AIM OF THE TASK: Copy out the following entries exactly as they appear, line for line.

....

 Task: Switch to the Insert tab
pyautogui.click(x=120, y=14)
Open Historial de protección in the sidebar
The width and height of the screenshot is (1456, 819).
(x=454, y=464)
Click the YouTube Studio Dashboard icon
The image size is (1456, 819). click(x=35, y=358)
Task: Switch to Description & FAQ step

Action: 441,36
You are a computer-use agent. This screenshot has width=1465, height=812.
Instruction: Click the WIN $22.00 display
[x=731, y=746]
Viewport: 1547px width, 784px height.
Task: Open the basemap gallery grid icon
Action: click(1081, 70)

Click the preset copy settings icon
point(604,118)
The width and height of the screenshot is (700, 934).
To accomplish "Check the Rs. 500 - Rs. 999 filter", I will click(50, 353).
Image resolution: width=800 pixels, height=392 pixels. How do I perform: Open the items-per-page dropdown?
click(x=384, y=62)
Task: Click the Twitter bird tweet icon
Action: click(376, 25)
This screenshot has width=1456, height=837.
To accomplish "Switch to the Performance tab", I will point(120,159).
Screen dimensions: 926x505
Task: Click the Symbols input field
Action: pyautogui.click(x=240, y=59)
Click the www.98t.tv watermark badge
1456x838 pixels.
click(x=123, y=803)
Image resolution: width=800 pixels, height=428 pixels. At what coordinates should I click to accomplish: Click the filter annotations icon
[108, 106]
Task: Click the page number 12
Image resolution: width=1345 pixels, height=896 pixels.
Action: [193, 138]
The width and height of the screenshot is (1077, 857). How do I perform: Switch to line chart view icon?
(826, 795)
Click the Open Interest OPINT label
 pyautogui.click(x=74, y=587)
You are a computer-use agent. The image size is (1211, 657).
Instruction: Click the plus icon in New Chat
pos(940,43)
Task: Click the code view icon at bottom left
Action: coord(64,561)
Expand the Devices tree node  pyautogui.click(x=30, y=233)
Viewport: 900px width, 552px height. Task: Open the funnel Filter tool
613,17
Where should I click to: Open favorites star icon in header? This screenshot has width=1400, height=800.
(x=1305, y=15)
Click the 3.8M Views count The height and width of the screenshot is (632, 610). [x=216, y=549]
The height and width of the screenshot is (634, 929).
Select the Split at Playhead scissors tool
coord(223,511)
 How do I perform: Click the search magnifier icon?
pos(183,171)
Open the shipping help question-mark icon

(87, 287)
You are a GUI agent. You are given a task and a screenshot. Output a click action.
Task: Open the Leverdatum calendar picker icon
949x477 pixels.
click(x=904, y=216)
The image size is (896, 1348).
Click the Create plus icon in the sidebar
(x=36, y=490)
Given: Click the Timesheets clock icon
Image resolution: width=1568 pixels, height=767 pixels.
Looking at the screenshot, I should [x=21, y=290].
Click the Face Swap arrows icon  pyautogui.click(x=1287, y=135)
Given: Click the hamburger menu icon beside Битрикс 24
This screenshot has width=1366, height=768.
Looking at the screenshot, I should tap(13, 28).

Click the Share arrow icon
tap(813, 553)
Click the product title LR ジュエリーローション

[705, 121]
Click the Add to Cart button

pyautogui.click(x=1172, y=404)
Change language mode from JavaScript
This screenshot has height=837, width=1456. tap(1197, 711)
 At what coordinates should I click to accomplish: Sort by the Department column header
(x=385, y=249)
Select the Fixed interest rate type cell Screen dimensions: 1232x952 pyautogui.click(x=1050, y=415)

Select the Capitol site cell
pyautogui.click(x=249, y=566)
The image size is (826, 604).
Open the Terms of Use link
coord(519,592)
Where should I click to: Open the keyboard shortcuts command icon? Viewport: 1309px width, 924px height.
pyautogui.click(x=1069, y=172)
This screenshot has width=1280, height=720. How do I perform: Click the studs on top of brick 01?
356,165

....

TASK RESULT:
 Task: Switch to the Insert tab
pyautogui.click(x=120, y=14)
Open Historial de protección in the sidebar
The width and height of the screenshot is (1456, 819).
(x=454, y=464)
Click the YouTube Studio Dashboard icon
The image size is (1456, 819). click(x=35, y=358)
Task: Switch to Description & FAQ step

Action: 441,36
You are a computer-use agent. This screenshot has width=1465, height=812.
Instruction: Click the WIN $22.00 display
[x=731, y=746]
Viewport: 1547px width, 784px height.
Task: Open the basemap gallery grid icon
Action: click(1081, 70)

Click the preset copy settings icon
point(604,118)
The width and height of the screenshot is (700, 934).
To accomplish "Check the Rs. 500 - Rs. 999 filter", I will click(50, 353).
Image resolution: width=800 pixels, height=392 pixels. How do I perform: Open the items-per-page dropdown?
click(x=384, y=62)
Task: Click the Twitter bird tweet icon
Action: click(376, 25)
This screenshot has width=1456, height=837.
To accomplish "Switch to the Performance tab", I will point(120,159).
Screen dimensions: 926x505
Task: Click the Symbols input field
Action: pyautogui.click(x=240, y=59)
Click the www.98t.tv watermark badge
1456x838 pixels.
click(x=123, y=803)
Image resolution: width=800 pixels, height=428 pixels. At what coordinates should I click to accomplish: Click the filter annotations icon
[108, 106]
Task: Click the page number 12
Image resolution: width=1345 pixels, height=896 pixels.
Action: [193, 138]
The width and height of the screenshot is (1077, 857). How do I perform: Switch to line chart view icon?
(826, 795)
Click the Open Interest OPINT label
 pyautogui.click(x=74, y=587)
You are a computer-use agent. The image size is (1211, 657).
Instruction: Click the plus icon in New Chat
pos(940,43)
Task: Click the code view icon at bottom left
Action: coord(64,561)
Expand the Devices tree node  pyautogui.click(x=30, y=233)
Viewport: 900px width, 552px height. Task: Open the funnel Filter tool
613,17
Where should I click to: Open favorites star icon in header? This screenshot has width=1400, height=800.
(x=1305, y=15)
Click the 3.8M Views count The height and width of the screenshot is (632, 610). [x=216, y=549]
The height and width of the screenshot is (634, 929).
Select the Split at Playhead scissors tool
coord(223,511)
 How do I perform: Click the search magnifier icon?
pos(183,171)
Open the shipping help question-mark icon

(87, 287)
You are a GUI agent. You are given a task and a screenshot. Output a click action.
Task: Open the Leverdatum calendar picker icon
949x477 pixels.
click(x=904, y=216)
The image size is (896, 1348).
Click the Create plus icon in the sidebar
(x=36, y=490)
Given: Click the Timesheets clock icon
Image resolution: width=1568 pixels, height=767 pixels.
Looking at the screenshot, I should [x=21, y=290].
Click the Face Swap arrows icon  pyautogui.click(x=1287, y=135)
Given: Click the hamburger menu icon beside Битрикс 24
This screenshot has width=1366, height=768.
Looking at the screenshot, I should tap(13, 28).

Click the Share arrow icon
tap(813, 553)
Click the product title LR ジュエリーローション

[705, 121]
Click the Add to Cart button

pyautogui.click(x=1172, y=404)
Change language mode from JavaScript
This screenshot has height=837, width=1456. tap(1197, 711)
 At what coordinates should I click to accomplish: Sort by the Department column header
(x=385, y=249)
Select the Fixed interest rate type cell Screen dimensions: 1232x952 pyautogui.click(x=1050, y=415)

Select the Capitol site cell
pyautogui.click(x=249, y=566)
The image size is (826, 604).
Open the Terms of Use link
coord(519,592)
Where should I click to: Open the keyboard shortcuts command icon? Viewport: 1309px width, 924px height.
pyautogui.click(x=1069, y=172)
This screenshot has width=1280, height=720. How do I perform: Click the studs on top of brick 01?
356,165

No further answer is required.